» Document passage
Anto Drobnjak (Cyrillic: Анто Дробњак; born 21 September 1968) is a Montenegrin former professional footballer who played as a forward. He was one of two top scorers of the First League of Yugoslavia in 1993 when he played for Red Star Belgrade. Internationally, he played for FR Yugoslavia national team in the qualification for the 1998 FIFA World Cup, although he was not selected to the country's squad for the final tournament.

Club career

Budućnost
Drobnjak joined Budućnost ahead of the 1987–88 season. He made his professional debut under coach Stanko "Špaco" Poklepović, during a time when Budućnost fielded their most accomplished generation at the time; Drobnjak's teammates at Budućnost included Dragoje Leković, Branko Brnović, Željko Petrović, Predrag Mijatović, and Dejan Savićević. Drobnjak later attributed his early development to "Špaco" Poklepović:

Red Star Belgrade
Drobnjak joined Red Star Belgrade ahead of the 1992–93 season, after which he was the league's top scorer along with Vojvodina's Vesko Mihajlović. On 15 May 1993, he scored the winning goal in the final of the 1993 Yugoslav Cup, in which Red Star beat Partizan 1–0. He was Red Star's top scorer in the 1993–94 season along with teammate Ilija Ivić, and was fifth highest goal scorer in the league that season.

» Listed records
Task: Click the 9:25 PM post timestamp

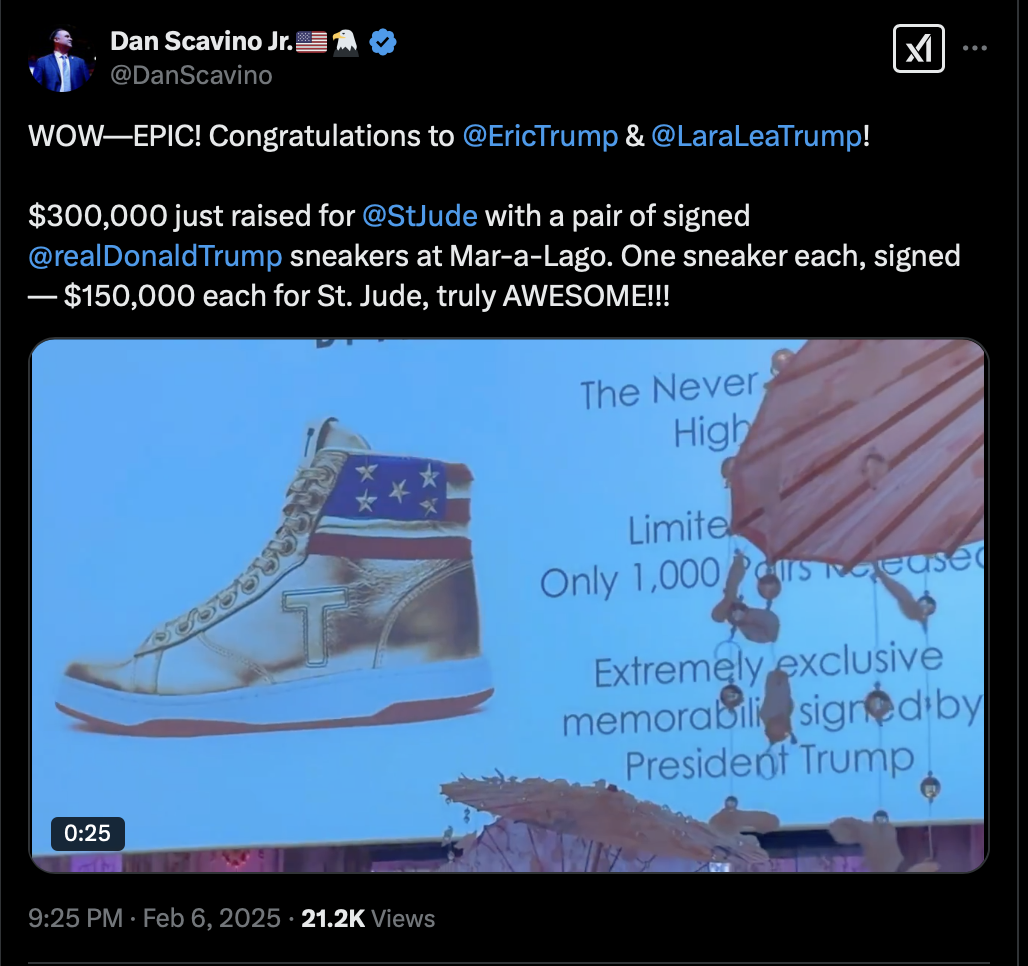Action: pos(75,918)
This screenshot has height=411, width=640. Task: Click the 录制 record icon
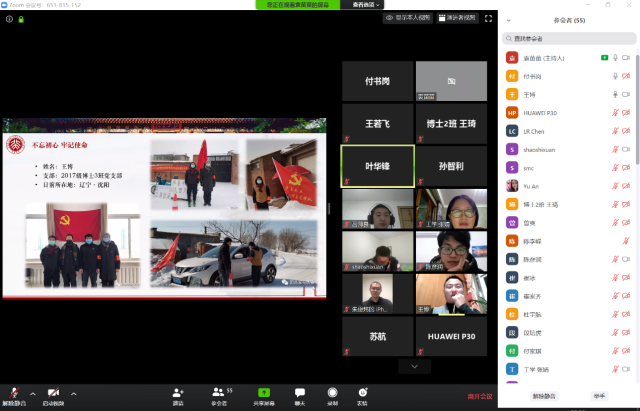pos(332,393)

--

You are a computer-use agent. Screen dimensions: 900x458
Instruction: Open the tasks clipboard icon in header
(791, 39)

==

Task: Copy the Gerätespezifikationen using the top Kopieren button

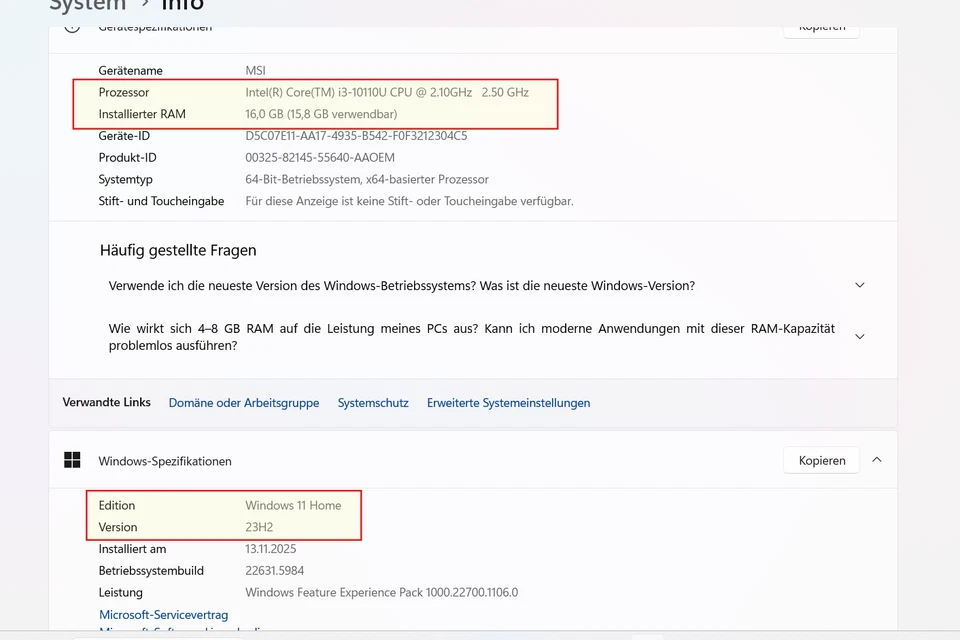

» What you are asked to do
In the Anto Drobnjak biography, which club did Red Star Belgrade beat in the 1993 Yugoslav Cup final?

» Exercise response
Partizan, 1–0.